Booklist Reviews 2013 June #1
If the first volume of DC's re-launched Justice League was a vast spectacle, the second narrows the scope of the action slightly and expands somewhat on the characters. Leaping forward five years in the team's timeline finds a more established array of relationships and the roles of less-established characters, like Cyborg, solidified. This serves as backdrop to the origin of David Graves, who blames the league for the loss of his family and acquires powers that allow him to exploit each hero's harrowing sense of his or her own personal loss. The pushiness of team wannabe Green Arrow and the plight of team liaison Steve Trevor add still more dramatic threads. The lion's share of the art is handled by superstar Lee, who has a dynamic sense of action but tends to eschew subtlety and quietude when it comes to human drama. This is a blockbuster title that's sharpened its focus on character dynamics here, as evidenced by the volume's climax, the much-hyped romantic clinch between the Man of Steel and the Amazon Princess. Copyright 2013 Booklist Reviews.

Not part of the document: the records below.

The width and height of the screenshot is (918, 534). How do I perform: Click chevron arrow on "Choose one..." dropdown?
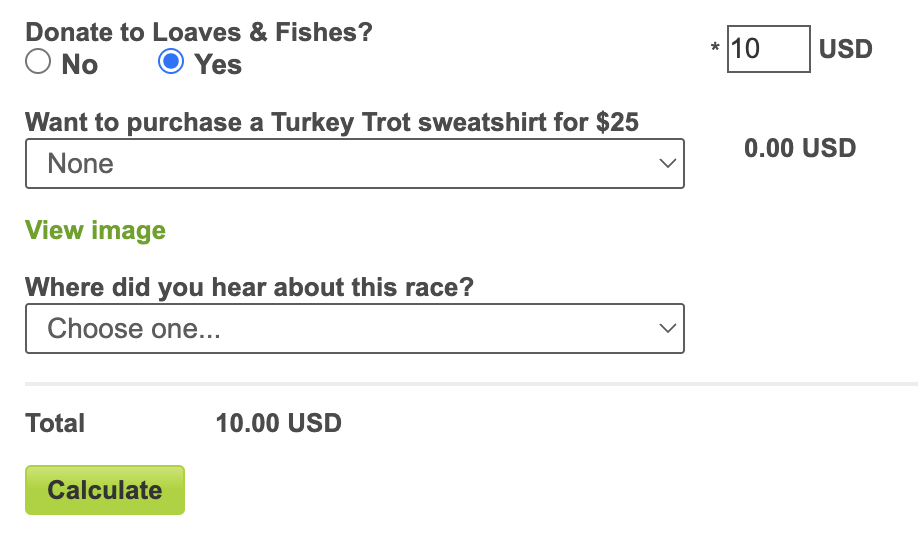pos(668,329)
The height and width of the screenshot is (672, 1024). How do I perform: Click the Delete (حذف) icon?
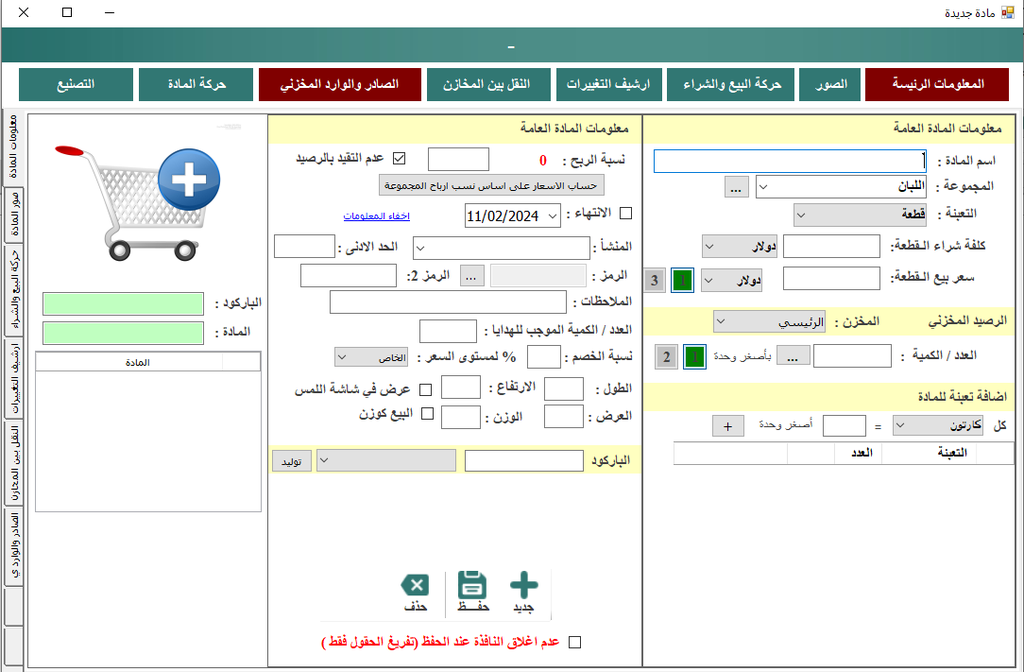point(415,582)
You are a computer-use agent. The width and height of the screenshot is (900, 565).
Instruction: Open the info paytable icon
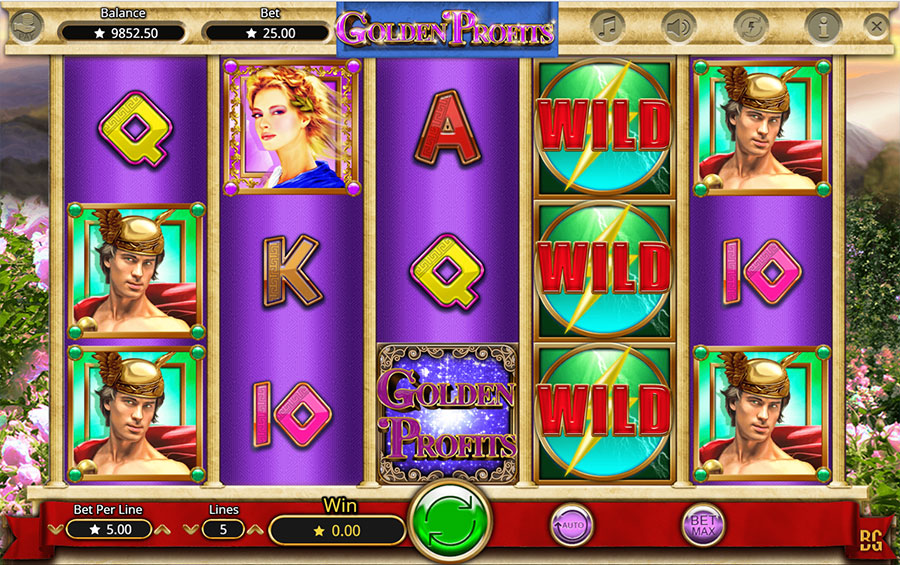824,26
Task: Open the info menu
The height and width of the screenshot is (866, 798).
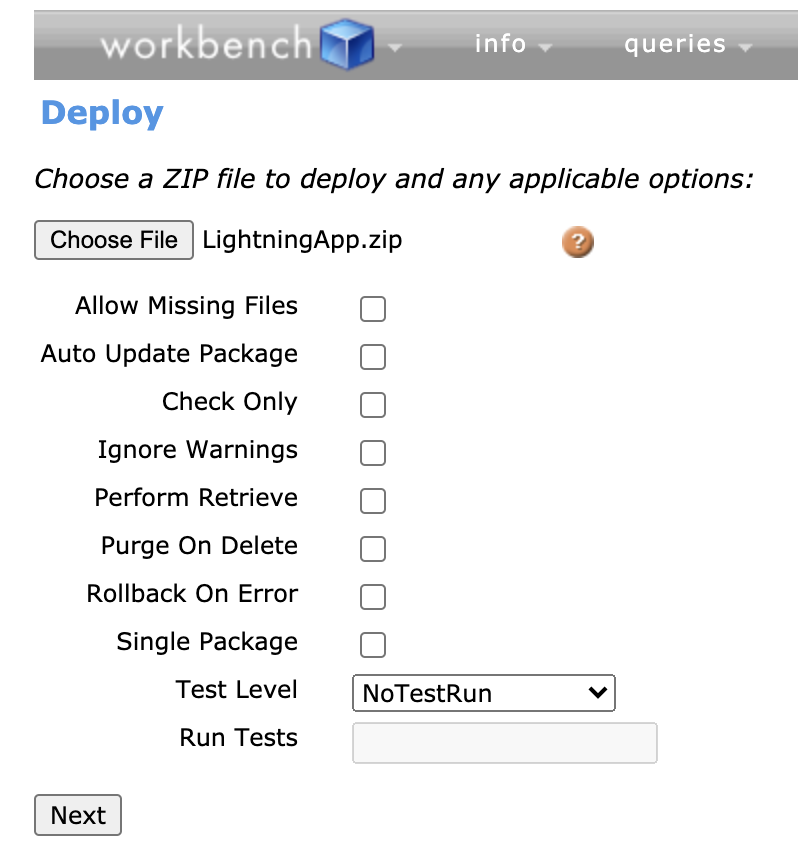Action: coord(513,45)
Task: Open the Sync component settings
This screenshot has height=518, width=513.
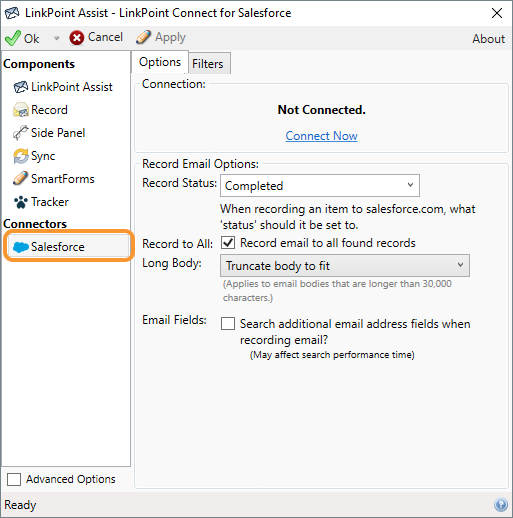Action: coord(34,156)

Library Journal Reviews 2013 May #2

The strong and enjoyable "New 52" revamp of DC's flagship superhero team features Superman, Batman, Wonder Woman, Green Lantern, the Flash, Aquaman, and Cyborg. Following a straightforward, action-packed, and engaging first volume (Origin), things become darker and more complicated here as a new villain emerges. David Graves, who wrote a book that made the world trust and love the Justice League, now blames the team for his family's death and his own terminal illness. He strikes at it through its government liaison Col. Steve Trevor (whose love for Wonder Woman has been spurned), drawing the team to a mystical site where the dead seemingly return to the world. VERDICT Prolific DC mainstay Johns delivers a well-judged combination of action, emotion, and intrateam interaction and banter. Primary artist Lee (Batman: Hush) remains a master of the "idealized realism" school of superhero comics. The results will be satisfying and accessible to new readers and longtime fans alike.--S.R.